*MATERIALS PROVIDED*
────────

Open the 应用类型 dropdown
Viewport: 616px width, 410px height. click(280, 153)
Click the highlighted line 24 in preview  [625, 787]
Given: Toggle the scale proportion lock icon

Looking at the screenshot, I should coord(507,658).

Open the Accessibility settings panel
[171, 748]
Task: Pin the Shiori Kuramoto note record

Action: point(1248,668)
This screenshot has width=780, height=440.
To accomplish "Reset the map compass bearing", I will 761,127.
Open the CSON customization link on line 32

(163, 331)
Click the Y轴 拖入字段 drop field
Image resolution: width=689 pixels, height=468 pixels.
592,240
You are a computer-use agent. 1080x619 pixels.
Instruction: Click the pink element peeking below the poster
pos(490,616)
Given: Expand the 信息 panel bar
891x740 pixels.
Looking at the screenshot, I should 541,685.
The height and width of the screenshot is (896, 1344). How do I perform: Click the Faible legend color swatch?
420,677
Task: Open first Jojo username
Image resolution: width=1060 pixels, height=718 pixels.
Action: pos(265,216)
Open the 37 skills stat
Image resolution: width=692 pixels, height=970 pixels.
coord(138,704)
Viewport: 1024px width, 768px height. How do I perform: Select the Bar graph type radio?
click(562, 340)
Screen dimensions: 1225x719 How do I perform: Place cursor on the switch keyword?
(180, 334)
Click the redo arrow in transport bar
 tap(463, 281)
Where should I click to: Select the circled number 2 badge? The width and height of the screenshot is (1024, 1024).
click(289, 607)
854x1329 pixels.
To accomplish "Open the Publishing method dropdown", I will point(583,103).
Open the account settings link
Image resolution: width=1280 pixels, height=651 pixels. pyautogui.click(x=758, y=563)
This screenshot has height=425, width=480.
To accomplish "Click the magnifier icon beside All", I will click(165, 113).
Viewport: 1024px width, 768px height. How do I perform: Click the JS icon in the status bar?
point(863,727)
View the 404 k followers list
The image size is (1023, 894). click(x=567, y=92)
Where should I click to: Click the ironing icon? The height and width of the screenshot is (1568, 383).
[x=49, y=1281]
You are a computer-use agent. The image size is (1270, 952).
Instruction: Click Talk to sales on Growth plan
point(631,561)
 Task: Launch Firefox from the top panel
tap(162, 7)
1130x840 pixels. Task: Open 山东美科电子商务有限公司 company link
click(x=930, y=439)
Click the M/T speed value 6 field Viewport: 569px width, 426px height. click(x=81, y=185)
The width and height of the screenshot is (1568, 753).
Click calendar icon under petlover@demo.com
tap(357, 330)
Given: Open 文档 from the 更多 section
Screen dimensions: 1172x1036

────────

*REQUEST*
State how many lines in the data above contain the string "Where", and reply with the number alone.

*ANSWER TO THIS TASK*
2